Entretanto, os retratos dos gestores — pendurados em locais de grande fluxo popular, como o Hospital Tarquínio Lopes, o Centro de Saúde da Vila Embratel e o Hospital do Itaqui-Bacanga — são uma estratégia de marketing político, um culto à personalidade, afirmam os autores.

A escolha de locais reformados ou inaugurados — evitando deliberadamente hospitais precários ou lotados — evidencia que a conduta dos gestores públicos foi estrategicamente planejada para maximizar sua visibilidade política, desvinculando-se da finalidade institucional dos bens públicos.
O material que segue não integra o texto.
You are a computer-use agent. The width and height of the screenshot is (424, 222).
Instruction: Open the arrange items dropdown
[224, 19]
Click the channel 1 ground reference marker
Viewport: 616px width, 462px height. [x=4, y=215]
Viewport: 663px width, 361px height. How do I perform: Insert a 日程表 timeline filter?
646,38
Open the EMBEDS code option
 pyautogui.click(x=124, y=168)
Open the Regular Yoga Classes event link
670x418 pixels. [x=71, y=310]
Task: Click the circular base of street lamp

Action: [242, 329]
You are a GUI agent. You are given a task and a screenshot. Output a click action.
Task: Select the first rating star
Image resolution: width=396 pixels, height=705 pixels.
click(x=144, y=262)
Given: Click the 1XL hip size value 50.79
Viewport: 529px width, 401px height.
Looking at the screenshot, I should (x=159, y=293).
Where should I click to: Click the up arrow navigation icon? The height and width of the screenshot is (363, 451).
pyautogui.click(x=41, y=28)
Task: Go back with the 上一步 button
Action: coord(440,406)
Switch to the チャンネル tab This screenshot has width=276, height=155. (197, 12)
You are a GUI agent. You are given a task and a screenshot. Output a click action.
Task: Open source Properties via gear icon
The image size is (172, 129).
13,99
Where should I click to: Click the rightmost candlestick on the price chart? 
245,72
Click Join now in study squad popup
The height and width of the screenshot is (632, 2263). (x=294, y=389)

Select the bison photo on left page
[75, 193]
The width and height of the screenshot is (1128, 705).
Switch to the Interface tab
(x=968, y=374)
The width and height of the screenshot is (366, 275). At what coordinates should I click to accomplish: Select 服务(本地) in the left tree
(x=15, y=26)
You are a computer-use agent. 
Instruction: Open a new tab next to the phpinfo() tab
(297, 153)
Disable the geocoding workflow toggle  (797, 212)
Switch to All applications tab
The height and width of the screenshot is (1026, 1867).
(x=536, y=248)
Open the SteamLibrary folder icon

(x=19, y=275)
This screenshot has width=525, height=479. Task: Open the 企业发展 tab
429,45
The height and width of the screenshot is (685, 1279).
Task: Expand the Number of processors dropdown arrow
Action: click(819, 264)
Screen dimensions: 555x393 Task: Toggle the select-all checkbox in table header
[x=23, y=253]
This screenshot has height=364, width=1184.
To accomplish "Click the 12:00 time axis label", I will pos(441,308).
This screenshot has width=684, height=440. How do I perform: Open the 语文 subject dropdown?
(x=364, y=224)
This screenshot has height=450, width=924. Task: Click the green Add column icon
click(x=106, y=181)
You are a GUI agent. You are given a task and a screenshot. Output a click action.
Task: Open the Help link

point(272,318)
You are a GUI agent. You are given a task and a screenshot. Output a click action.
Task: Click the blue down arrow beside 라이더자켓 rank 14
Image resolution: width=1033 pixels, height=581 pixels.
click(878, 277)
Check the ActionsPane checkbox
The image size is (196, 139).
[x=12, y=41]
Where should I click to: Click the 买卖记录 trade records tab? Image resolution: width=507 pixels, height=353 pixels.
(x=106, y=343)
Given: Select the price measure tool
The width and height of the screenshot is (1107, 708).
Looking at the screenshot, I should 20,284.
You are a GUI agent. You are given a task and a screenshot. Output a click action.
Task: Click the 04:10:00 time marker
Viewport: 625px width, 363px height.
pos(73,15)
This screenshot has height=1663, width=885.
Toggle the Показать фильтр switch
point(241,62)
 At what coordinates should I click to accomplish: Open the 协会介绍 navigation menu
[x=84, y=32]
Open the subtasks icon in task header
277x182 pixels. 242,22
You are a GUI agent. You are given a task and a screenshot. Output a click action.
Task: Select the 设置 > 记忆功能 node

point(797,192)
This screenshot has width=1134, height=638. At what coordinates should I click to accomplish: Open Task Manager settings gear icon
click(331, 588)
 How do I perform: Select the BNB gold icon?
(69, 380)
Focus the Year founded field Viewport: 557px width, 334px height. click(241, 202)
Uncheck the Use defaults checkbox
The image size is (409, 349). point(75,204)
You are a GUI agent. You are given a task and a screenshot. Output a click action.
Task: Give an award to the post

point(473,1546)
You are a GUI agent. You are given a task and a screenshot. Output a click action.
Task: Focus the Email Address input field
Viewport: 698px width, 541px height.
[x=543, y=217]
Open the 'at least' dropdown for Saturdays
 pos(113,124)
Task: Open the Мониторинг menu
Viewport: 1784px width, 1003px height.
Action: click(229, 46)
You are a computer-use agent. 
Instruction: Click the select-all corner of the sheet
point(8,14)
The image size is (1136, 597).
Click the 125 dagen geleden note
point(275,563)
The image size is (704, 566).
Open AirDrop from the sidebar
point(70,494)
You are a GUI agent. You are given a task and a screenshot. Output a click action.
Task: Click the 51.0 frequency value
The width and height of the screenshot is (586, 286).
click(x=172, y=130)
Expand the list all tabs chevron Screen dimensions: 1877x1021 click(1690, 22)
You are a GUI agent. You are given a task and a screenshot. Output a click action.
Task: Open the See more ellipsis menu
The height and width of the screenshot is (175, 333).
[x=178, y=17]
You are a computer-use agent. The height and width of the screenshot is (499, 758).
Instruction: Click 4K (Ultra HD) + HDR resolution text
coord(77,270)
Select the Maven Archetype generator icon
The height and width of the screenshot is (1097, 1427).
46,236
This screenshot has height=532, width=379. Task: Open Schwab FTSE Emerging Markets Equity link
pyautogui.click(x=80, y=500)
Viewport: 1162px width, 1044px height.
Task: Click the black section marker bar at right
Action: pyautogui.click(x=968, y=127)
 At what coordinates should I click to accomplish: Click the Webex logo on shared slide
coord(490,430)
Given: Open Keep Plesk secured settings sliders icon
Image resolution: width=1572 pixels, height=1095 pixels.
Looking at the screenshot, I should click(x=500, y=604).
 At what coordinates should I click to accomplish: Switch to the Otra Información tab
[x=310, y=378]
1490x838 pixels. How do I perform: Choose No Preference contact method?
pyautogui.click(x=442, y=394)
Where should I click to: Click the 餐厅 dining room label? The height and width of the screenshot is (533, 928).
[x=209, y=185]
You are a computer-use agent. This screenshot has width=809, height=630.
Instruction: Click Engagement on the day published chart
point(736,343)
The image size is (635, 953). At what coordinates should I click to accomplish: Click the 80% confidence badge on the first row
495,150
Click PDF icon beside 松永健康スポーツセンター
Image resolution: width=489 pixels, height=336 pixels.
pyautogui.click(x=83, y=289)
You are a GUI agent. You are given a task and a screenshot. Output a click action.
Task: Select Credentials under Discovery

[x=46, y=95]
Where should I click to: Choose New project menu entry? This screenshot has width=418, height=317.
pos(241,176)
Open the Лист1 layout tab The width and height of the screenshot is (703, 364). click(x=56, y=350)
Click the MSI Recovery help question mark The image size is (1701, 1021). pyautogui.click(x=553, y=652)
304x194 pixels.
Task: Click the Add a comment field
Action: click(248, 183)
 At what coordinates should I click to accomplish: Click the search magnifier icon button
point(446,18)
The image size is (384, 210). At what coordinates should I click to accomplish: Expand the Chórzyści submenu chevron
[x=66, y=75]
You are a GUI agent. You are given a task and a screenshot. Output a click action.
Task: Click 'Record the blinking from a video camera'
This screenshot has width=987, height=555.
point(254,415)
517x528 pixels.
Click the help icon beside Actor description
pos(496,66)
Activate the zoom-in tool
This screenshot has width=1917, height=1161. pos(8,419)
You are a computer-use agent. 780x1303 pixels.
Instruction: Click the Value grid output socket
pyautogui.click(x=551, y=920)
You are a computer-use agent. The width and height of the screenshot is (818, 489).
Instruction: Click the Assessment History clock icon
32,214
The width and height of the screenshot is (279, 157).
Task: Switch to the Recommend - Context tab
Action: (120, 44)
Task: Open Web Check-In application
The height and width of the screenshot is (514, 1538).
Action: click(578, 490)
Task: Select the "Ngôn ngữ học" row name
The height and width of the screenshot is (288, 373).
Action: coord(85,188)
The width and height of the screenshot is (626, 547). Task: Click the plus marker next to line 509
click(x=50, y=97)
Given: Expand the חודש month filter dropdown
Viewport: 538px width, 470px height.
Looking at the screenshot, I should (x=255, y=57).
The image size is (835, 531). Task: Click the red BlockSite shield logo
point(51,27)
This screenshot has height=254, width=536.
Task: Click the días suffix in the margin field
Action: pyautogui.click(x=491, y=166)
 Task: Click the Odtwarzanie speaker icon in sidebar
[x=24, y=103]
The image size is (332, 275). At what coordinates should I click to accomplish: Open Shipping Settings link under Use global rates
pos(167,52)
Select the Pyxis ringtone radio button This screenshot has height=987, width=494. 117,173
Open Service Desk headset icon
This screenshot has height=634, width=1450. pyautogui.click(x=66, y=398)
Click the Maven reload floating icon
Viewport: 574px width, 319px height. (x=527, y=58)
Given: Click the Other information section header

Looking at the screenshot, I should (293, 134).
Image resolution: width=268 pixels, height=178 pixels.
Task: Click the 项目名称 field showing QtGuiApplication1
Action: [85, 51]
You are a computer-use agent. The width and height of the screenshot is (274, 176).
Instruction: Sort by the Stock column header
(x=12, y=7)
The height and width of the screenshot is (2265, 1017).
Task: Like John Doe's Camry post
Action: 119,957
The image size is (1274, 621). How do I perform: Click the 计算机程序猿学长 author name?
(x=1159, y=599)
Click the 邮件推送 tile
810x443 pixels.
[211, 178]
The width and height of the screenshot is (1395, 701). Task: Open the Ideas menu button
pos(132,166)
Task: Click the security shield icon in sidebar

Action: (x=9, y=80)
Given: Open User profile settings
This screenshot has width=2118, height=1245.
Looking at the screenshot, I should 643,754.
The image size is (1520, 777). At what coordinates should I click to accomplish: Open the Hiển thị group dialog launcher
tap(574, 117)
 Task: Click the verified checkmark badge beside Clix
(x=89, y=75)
O governador e o prefeito, em suas defesas, alegaram que os retratos são apenas “símbolos protocolares” e “identificação funcional”, uma espécie de crachá ampliado. Mas os autores da ação popular rebatem: se fosse só isso, bastaria um crachá no peito, como fazem os servidores públicos.

A tradição não pode justificar o abuso, pois, como ensina o adágio popular, “é o uso do cachimbo que faz a boca torta”.

Com base em jurisprudência do STF, do STJ e em ações exitosas em estados como Goiás e Ceará, os autores pedem a retirada imediata das imagens e a proibição de novas afixações; pleiteiam ainda tutela de urgência, pois a cada dia com os retratos nas paredes é um dia a mais de afronta à Constituição. E que o verdadeiro símbolo do Maranhão não seja o rosto de um gestor, mas o brasão, a bandeira, o hino e a dignidade do seu povo.

A ação mergulha na história, compara o culto à personalidade com regimes autoritários — que vão de Getúlio Vargas a Stalin — para mostrar que a prática de afixar retratos não é apenas ultrapassada: é inconstitucional. E mais: é imoral, pois usa dinheiro público para promover figuras que já são amplamente conhecidas.

O que se vê é uma estratégia de visibilidade política, uma campanha silenciosa que se alastra pelas paredes dos hospitais e dos prédios públicos.

O governador e o prefeito deveriam limitar-se a afixar suas fotografias emolduradas exclusivamente no interior das sedes palacianas. Em vez disso, optam por expor suas imagens em repartições públicas e hospitais.

A ação popular denuncia a violação dos princípios da impessoalidade e da moralidade administrativa, previstos no artigo 37 da Constituição Federal. E mais: configura desvio de finalidade, pois transforma espaços públicos em vitrines eleitorais.

No fim das contas, o que está em jogo não é apenas uma fotografia, mas o respeito à Constituição, à ética pública e à inteligência do povo maranhense. Porque, como bem argumentam os autores, o Estado é de todos — e não de quem está temporariamente no poder.

É o direito de dizer que o poder é do povo — e não de quem temporariamente o representa. Porque, como bem citam os autores: “Fora da lei, não há salvação.”